Le 22 mars, la direction du SPVM, en accord avec la Fraternité, a appliqué l’article 12 de la convention collection, la clause de « l’état d’urgence » qui permet à l’employeur de modifier les horaires des policiers, d’imposer des quarts de travail de 10 ou 12 heures assortis de plus longues périodes de congé. Cette clause permet d’avoir les effectifs suffisants et de minimiser les risques d’infection.

Dans les rangs du SPVM, on compte 350 couples, dont plusieurs ont des enfants. Parce qu’ils sont en première ligne, des parents ont fait le choix de se séparer de leurs enfants durant une longue période plutôt que de risquer de leur transmettre le coronavirus. 

« J’ai en tête un couple de policiers, deux sergents avec trois jeunes enfants. Ceux-ci sont chez les grands-parents et ils ne les ont pas vus depuis deux mois », raconte Yves Francoeur.

Les enquêteurs ont été mis à contribution pour appuyer les patrouilleurs sur le terrain et faire respecter les consignes.

Le SPVM a réfléchi à la fermeture des ponts pour isoler l’île de Montréal, si la Santé publique le jugeait nécessaire. « Il y a eu des discussions, mais ce n’est pas passé près », assure Sylvain Caron.

Des plans ont également été prévus pour intervenir dans des CHSLD et pour fermer des quartiers de Montréal.

« Mais il y avait tellement d’éclosions à différents endroits. Il aurait fallu fermer la moitié ou le quart de l’île, alors ce n’était pas la meilleure solution », décrit le chef de police.

La protection, un enjeu

Pour le SPVM, le principal enjeu face à la pandémie a été de s’assurer que le matériel de protection ne manquerait pas. À un certain moment, il restait des réserves de masques N95 pour une dizaine de jours et des sections ont manqué de gel hydroalcoolique et de lunettes de protection durant quelques jours, poursuit M. Caron.

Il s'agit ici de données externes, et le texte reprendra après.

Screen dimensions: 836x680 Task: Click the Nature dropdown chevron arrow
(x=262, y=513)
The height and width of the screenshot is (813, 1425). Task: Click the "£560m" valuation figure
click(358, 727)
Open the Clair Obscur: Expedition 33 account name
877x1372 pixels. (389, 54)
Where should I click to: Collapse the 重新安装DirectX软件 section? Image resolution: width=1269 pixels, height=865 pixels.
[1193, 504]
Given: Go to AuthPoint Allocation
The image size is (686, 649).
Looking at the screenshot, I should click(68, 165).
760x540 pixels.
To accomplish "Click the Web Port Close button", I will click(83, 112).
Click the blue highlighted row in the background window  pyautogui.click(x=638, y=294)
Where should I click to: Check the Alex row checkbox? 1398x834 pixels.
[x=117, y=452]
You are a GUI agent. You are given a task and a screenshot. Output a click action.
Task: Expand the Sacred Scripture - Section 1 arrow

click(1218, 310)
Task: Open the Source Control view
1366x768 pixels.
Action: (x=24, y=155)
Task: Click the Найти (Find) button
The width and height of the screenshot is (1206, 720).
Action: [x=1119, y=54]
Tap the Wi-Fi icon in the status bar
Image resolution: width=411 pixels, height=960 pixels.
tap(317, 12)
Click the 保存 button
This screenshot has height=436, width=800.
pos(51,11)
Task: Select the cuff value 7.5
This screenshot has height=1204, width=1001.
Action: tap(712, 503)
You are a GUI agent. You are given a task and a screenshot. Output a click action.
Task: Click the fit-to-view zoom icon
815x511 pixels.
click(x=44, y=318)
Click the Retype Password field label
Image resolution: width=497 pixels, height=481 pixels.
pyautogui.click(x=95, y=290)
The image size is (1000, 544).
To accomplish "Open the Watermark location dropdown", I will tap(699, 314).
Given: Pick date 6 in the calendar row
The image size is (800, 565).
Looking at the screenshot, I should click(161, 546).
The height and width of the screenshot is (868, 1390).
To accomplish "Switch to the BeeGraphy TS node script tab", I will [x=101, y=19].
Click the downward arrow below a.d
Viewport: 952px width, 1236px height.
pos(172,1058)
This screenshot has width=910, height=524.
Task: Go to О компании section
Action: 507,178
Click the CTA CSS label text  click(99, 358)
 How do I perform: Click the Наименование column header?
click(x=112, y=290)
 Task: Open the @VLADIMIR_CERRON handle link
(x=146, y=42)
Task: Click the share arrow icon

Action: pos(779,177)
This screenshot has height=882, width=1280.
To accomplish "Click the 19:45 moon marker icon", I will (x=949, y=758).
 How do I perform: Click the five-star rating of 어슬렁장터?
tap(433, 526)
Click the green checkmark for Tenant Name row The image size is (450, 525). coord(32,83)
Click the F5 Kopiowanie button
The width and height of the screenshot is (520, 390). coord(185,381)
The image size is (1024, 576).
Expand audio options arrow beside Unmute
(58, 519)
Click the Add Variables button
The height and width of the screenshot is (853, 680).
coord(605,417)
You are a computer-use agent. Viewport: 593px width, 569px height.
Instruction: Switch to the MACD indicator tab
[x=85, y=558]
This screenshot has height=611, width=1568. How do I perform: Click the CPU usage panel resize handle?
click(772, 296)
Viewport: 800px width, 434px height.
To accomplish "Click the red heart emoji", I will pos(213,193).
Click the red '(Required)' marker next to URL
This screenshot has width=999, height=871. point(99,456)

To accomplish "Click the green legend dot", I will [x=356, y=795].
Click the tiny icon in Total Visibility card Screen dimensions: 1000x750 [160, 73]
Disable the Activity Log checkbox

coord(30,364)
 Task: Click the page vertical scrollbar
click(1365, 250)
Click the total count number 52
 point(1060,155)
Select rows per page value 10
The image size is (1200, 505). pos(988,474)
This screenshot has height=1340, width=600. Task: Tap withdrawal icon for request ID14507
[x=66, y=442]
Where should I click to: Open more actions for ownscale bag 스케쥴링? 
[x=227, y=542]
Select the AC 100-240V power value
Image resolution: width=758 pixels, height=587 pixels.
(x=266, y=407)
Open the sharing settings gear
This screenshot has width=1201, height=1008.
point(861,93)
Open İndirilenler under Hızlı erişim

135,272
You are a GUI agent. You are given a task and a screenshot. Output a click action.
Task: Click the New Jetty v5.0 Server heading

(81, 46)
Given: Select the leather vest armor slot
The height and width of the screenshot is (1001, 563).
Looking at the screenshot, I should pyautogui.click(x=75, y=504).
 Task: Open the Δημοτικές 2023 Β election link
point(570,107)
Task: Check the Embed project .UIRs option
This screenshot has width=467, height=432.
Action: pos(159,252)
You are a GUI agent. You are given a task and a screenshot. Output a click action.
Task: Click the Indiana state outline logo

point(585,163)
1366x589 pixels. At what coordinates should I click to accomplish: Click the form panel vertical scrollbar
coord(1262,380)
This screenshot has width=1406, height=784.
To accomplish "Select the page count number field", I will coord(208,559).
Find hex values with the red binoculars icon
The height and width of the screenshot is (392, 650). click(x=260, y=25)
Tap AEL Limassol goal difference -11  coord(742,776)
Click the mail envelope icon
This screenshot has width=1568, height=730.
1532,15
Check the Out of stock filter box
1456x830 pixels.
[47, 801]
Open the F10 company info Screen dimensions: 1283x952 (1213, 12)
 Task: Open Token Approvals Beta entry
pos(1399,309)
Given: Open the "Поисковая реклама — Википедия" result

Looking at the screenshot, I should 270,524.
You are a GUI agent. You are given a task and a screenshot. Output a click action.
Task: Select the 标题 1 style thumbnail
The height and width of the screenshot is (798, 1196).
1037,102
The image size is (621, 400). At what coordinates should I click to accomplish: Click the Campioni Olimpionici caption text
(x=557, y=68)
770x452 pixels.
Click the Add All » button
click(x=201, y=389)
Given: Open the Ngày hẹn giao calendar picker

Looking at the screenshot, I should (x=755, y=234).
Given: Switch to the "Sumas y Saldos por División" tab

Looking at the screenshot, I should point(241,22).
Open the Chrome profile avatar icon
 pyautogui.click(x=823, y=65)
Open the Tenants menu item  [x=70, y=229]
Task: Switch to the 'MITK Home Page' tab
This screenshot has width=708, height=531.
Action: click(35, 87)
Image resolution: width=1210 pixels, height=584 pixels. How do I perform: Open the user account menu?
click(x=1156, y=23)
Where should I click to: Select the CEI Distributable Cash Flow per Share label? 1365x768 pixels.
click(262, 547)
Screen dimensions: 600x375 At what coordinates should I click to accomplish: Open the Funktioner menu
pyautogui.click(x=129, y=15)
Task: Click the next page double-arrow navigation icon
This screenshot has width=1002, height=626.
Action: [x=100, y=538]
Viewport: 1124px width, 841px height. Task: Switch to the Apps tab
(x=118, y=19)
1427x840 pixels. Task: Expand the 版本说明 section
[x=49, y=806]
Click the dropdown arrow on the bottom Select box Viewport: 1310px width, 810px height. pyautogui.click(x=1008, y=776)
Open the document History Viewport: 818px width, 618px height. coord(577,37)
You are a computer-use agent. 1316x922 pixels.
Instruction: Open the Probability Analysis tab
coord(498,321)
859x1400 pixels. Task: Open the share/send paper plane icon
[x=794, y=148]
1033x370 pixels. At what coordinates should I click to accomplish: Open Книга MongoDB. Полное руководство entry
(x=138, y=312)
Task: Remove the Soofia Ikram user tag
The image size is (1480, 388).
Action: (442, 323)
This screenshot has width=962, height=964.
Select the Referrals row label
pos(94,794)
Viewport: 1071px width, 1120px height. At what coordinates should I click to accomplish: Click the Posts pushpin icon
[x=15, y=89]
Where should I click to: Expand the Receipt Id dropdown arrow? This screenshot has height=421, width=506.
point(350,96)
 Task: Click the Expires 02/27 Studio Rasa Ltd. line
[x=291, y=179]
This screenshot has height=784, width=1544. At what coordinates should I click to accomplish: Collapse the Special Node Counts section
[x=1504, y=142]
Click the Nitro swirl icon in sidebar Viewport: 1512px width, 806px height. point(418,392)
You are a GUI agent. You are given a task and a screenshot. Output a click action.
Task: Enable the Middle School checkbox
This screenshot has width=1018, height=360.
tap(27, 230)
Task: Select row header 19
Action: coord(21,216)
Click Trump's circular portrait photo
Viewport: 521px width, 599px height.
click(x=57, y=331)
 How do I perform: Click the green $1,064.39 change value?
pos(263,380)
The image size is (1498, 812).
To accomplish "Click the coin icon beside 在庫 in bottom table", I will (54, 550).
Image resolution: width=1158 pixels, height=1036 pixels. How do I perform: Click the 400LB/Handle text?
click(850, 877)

La crainte de pénurie s’est dissipée depuis.

Un autre enjeu a été la communication aux troupes. Un décret n’attendait pas l’autre, et acheminer les directives aux troupes représentait un défi. 

« Quand tu gères une situation comme Mégantic, oui, il y a 47 décès et 72 wagons, mais c’est circonscrit dans un endroit précis. La COVID, tu n’as pas de périmètre, c’est partout », explique le chef du SPVM.

Sylvain Caron juge que la population a collaboré. « On a fait tout près de 9000 interventions approches auprès de différentes personnes [au 14 mai] et je pense qu’il ne s’est pas donné 1 % de constats. Ce qu’on a remarqué, c’est que les gens ont suivi les consignes », dit-il.

Le travail repensé

Il croit que les modes de travail au SPVM – le télétravail en opposition à la présence physique – devront être revus. « Une partie des enquêteurs devra continuer de travailler à la maison et l’autre au bureau, car s’ils sont tous assis dans les mêmes locaux, ce n’est pas possible de respecter la distanciation. »

« Il faut repenser aussi nos formations, nos qualifications, les maintiens de compétences de nos policiers. Il y a beaucoup de choses à revoir, comme l’emploi de la force et l’utilisation de l’arme à feu ou de l’arme à impulsions électriques. »

« Je me demande quand nos policiers et policières pourront intervenir auprès d’un citoyen sans devoir porter un masque, une paire de gants et des lunettes », ajoute le chef.

En presque 39 ans de carrière, Sylvain Caron n’aurait jamais cru vivre une telle situation. 

« J’ai vécu Lac-Mégantic de près, la crise à Val-d’Or, j’ai vécu toutes sortes d’affaires, mais tu ne peux pas être préparé à vivre ça ! C’est exceptionnel, et je souhaite ne jamais revivre ça », conclut le directeur du SPVM.